**Page text**
▶

If the confirmatory test can be conducted quickly (within hours) with temporary isolation of the patient at the clinic or at home, a specificity of as little as 50% could be acceptable. However, if there is a need to send the triage positive individual’s sample to an off-site lab, which currently can take 2-13 days for a result, there will be many people waiting in isolation needlessly for days. This is less of an issue for Group 2 sites where people are already in extended isolation since they are in residence. In the event that an individual has checked into an emergency room they are likely to have severe symptoms in which case they will either need a rapid triage and confirmation or just a diagnostic test. In this case, triage testing is quite unlikely to be useful with off-site confirmation testing. At this point we have not modeled the impact and the acceptable performance in these settings.
Note that to our knowledge there are no triage tests available today, but we are aware of multiple tests under development that could serve as triage tests that would use finger-prick blood, breath collection or saliva in rapid, inexpensive test formats. We do not consider RNA tests to be reasonable candidates for triage testing because they often take too long, are too expensive and/or have performance that is sufficient to serve as a true diagnostic test. However, RNA tests are the most likely confirmation tests for the foreseeable future. It is conceivable that effective clinical evaluation and questionnaires could approach the effectiveness of a lab test to triage persons presenting for testing.

◀

**Exercise set**
1. Reproduce the part of the triage testing passage that opens with the words containing "Note that to" and closes with "presenting for testing.".
2. Please carry on the triage testing passage from the end of its last sentence.
You won't need the records to do this work.

**Recorded information**
▶

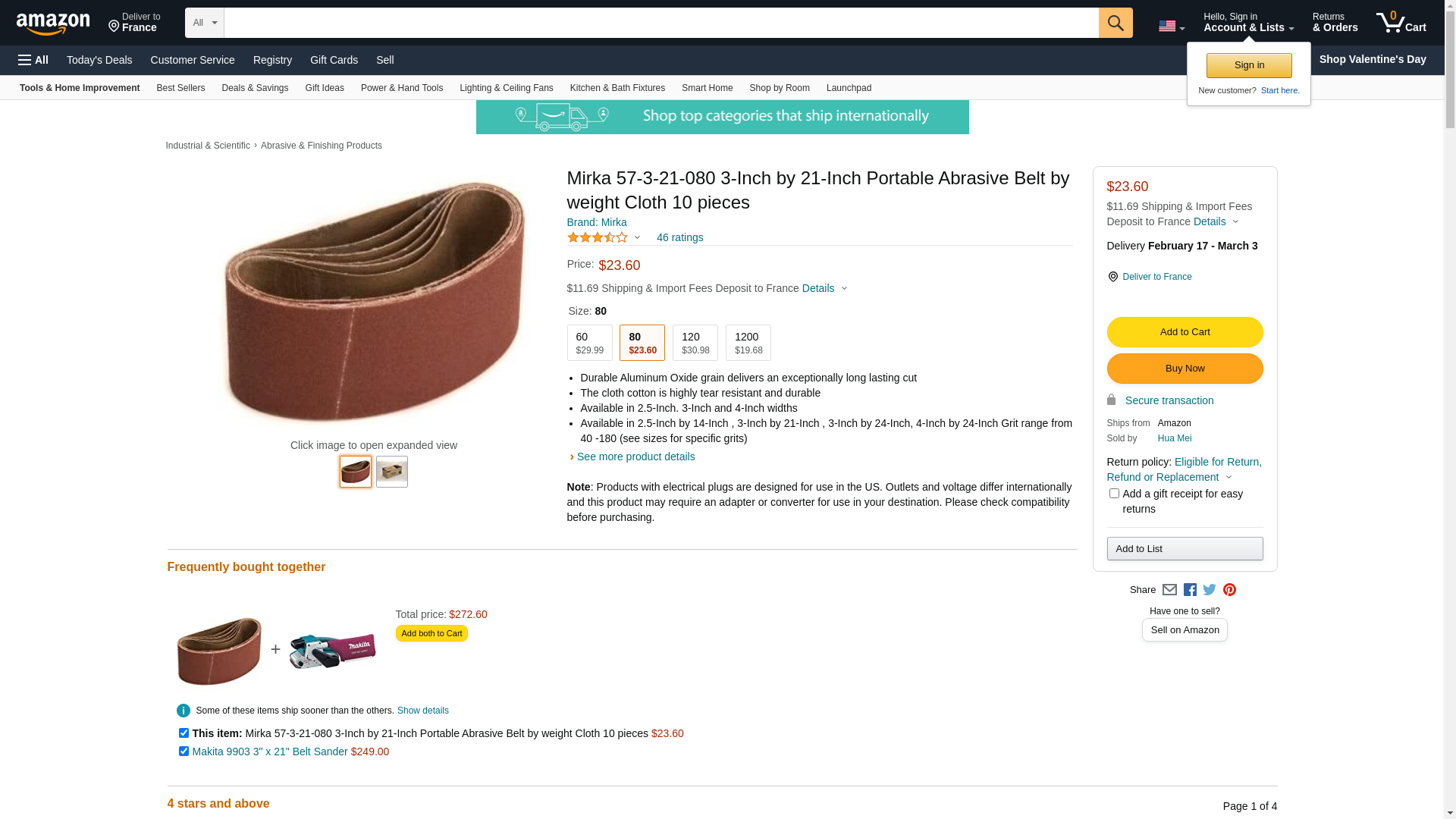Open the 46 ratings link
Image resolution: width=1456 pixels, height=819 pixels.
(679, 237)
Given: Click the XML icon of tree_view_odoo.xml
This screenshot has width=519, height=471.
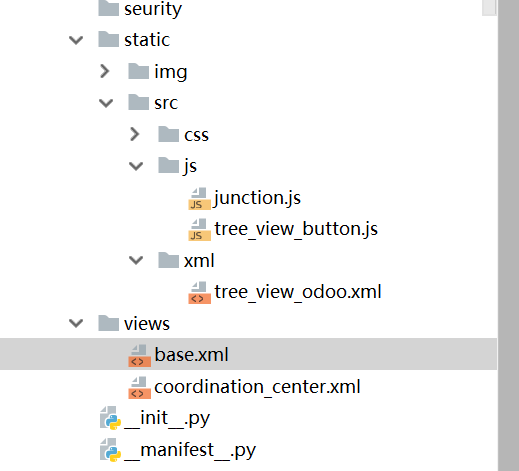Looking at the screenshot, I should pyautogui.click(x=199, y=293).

◀
▶

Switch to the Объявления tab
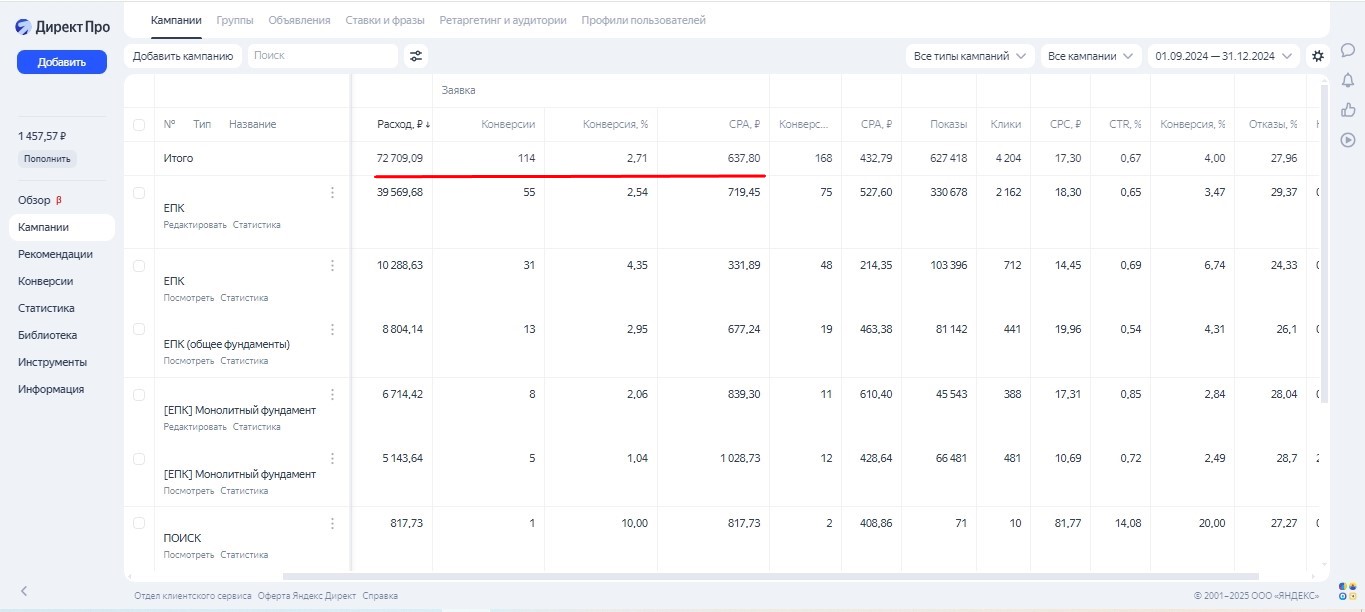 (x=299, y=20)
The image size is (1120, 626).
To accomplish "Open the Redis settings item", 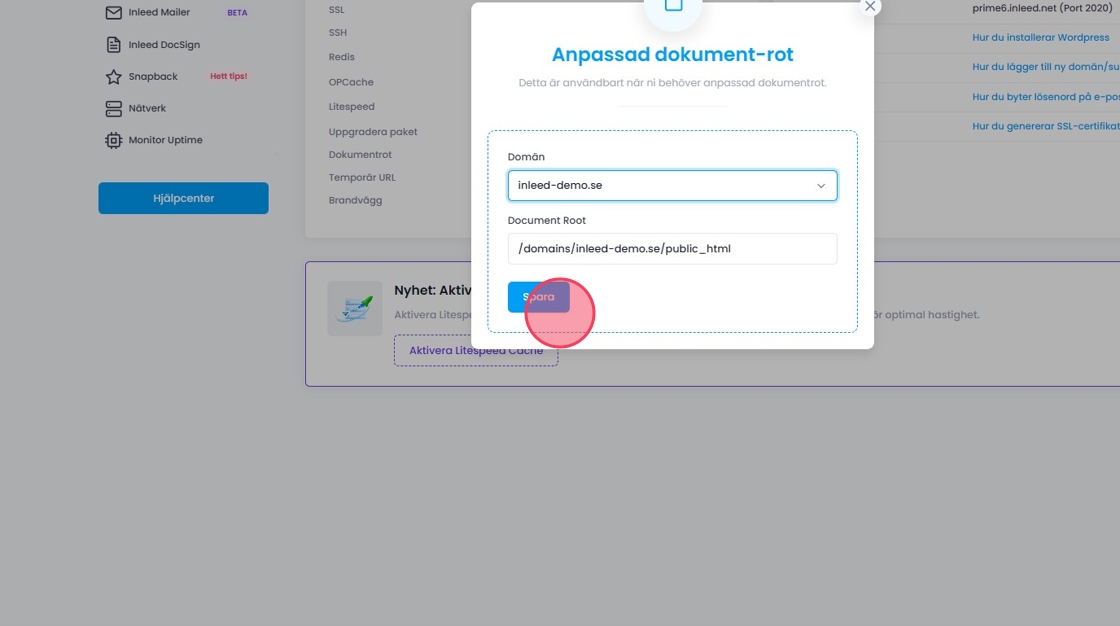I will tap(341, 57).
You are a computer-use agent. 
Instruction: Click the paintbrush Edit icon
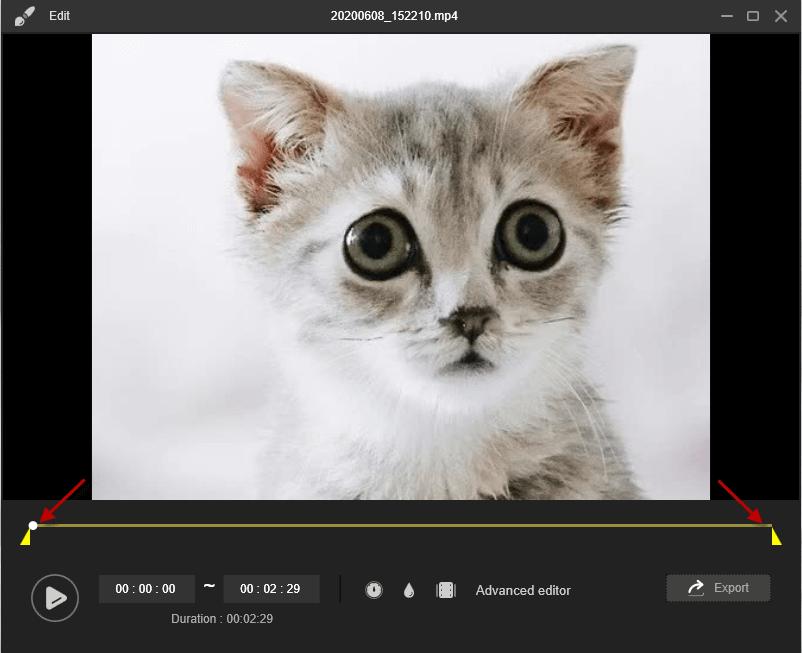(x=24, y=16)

◀

**Your responses**
1.
Note that to our knowledge there are no triage tests available today, but we are aware of multiple tests under development that could serve as triage tests that would use finger-prick blood, breath collection or saliva in rapid, inexpensive test formats. We do not consider RNA tests to be reasonable candidates for triage testing because they often take too long, are too expensive and/or have performance that is sufficient to serve as a true diagnostic test. However, RNA tests are the most likely confirmation tests for the foreseeable future. It is conceivable that effective clinical evaluation and questionnaires could approach the effectiveness of a lab test to triage persons presenting for testing.

2.
There is a potential value to triage and confirmation testing that is not immediately obvious. Most RNA tests in persons with flu-like symptoms are negative. That is, those persons are probably not infected with SARS-CoV-2. As a result, the majority of the RNA tests are actually wasted. But, without some form of enrichment of populations to be tested by some means, we can’t improve RNA test utilization. If the triage approach is used and can be scaled, the number of RNA tests needed will decrease substantially. With a triage test with 99% sensitivity (very few false negatives) and 50% specificity and an environment where only 10% of the RNA tests are positive without triage testing, using a triage test before ordering an RNA confirmation/diagnosis test would save 80% of the RNA testing used today. That is, the effectiveness of RNA testing would increase 8-fold without adding any additional RNA test capacity.
The Storyboards are meant to be approximate descriptions of the overall testing ecosystem. They are organized as flow charts containing sites of activity, people involved (e.g., patients, medical practitioners and laboratorians) and pathways for tested individuals, healthcare professionals (or other testers in some cases), sample collection and transport, testing, result generation and information flow. They also show key decisions informed by the test results.
There are three types of “journeys” in the Storyboards: 1) the tested individual’s (usually patient) journey which are shown using green arrows, 2) point-of-care or point-of-use activities which are shown with purple arrows (e.g., sample collection, sometimes testing) and 3) the sample and data journey through a laboratory, which is shown with blue arrows.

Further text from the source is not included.